Phase-change materials (PCMs) are a unique and exciting class of materials with bright prospects in wide-ranging sustainable technologies such as thermal and electrochemical energy storage. While impressive, the effect of gaseous species on PCMs remains largely unexplored hitherto. Here, a gaseous co-solvent is reported that can facilitate melting and modulate physical properties such as viscosity and ion conduction of PCMs. Especially for the appealing application of PCMs as electrolytes, gaseous species also have a critical influence on both Li+ -electrolyte structure and resultant solid electrolyte interphase (SEI). Specifically, theoretical simulations and experimental analysis evidence that CO2 can promote melting while reconfiguring the solvation structure of a succinonitrile (SCL)-derived Li+ phase-change electrolyte (Li+ -PCE) model system.

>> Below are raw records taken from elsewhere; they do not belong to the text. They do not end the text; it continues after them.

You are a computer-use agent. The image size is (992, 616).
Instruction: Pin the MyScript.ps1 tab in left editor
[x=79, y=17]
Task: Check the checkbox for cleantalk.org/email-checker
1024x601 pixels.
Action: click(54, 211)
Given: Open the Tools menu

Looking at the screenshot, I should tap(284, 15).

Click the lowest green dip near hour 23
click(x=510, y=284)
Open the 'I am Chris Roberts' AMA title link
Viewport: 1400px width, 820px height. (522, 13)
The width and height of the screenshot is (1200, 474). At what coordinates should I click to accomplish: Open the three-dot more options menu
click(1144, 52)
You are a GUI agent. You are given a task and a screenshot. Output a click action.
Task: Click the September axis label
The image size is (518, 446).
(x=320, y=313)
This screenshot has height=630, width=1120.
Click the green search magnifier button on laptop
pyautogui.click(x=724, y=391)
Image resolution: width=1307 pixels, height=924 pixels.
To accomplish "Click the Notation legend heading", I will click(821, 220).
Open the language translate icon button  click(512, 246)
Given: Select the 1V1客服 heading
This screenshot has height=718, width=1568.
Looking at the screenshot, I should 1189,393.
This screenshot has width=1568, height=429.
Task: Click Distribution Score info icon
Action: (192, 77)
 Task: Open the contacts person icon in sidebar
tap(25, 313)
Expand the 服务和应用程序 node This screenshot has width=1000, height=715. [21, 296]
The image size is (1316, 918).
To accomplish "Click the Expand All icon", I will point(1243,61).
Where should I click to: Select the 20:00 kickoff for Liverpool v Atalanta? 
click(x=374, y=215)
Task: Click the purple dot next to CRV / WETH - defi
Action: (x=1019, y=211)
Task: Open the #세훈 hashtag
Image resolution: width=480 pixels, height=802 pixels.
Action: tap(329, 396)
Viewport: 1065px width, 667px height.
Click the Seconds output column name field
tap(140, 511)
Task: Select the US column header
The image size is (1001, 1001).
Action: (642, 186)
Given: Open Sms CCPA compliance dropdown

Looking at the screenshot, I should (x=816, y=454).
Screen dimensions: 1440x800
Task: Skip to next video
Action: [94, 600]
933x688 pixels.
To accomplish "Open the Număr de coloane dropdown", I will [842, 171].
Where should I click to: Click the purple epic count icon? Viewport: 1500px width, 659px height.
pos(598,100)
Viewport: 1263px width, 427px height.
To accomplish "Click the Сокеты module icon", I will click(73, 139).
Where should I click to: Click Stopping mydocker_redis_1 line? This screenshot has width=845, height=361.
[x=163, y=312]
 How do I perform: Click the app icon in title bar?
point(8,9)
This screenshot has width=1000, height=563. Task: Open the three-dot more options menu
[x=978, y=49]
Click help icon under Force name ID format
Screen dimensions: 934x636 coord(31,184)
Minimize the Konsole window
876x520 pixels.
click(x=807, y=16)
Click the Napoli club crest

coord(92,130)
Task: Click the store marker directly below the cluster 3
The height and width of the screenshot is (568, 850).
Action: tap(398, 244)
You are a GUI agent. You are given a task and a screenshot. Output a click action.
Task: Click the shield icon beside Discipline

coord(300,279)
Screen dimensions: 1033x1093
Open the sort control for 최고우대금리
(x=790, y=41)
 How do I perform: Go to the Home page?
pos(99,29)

Due to the enhanced interaction between Li+ cations and bis(trifluoromethanesulfonyl)imide (TFSI- ) anions in the reconfigured solvation structure, more TFSI- -derived F-rich component and extra CO2 -derived Li2 CO3 form in the upgraded SEI layer, thereby endowing proof-of-concept Li-metal batteries with prolonged cyclability. These findings may stimulate widespread interest in gas leverage to innovate electrolyte chemistry.